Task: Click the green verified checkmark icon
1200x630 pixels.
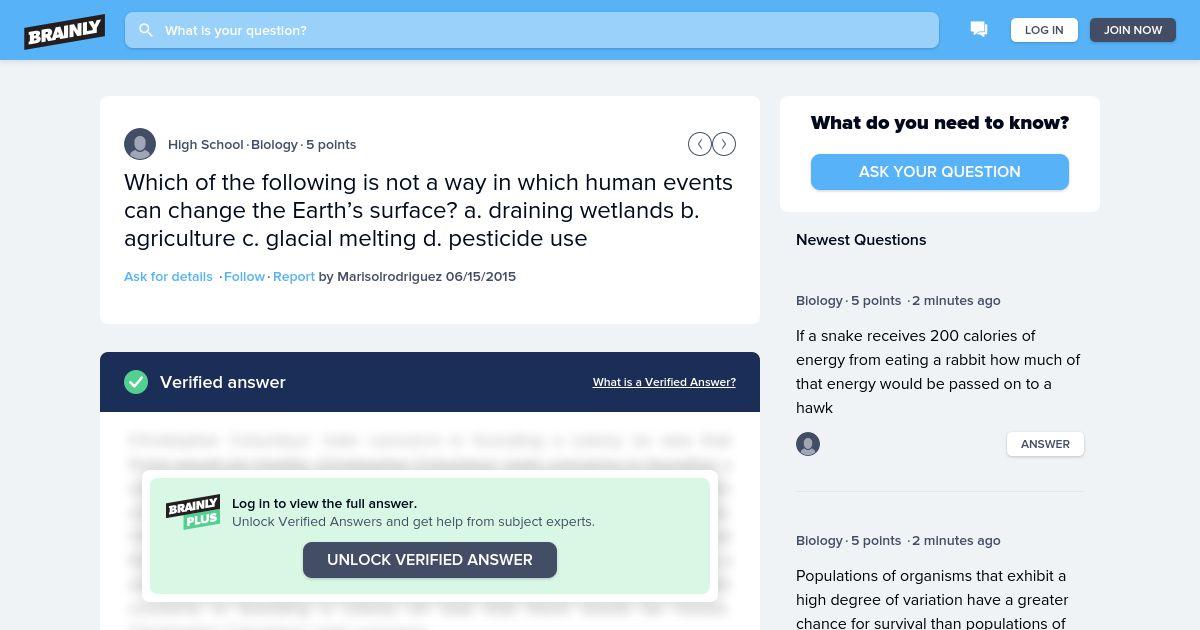Action: point(136,382)
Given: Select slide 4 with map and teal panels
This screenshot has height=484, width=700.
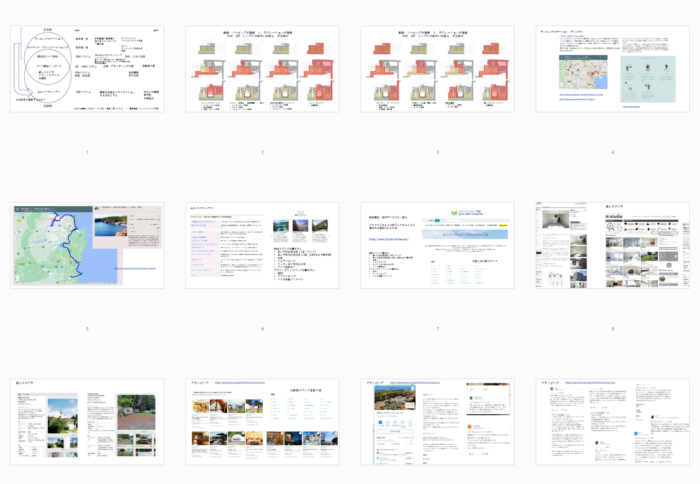Looking at the screenshot, I should pyautogui.click(x=612, y=68).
######
-- What is required --
What you write must match, line for line, the records from the line containing "1200x630 pixels." through the last line, with every picture left out.

-- Result below --
1200x630 pixels.
Action: point(136,382)
Given: Select slide 4 with map and teal panels
This screenshot has height=484, width=700.
Looking at the screenshot, I should pyautogui.click(x=612, y=68).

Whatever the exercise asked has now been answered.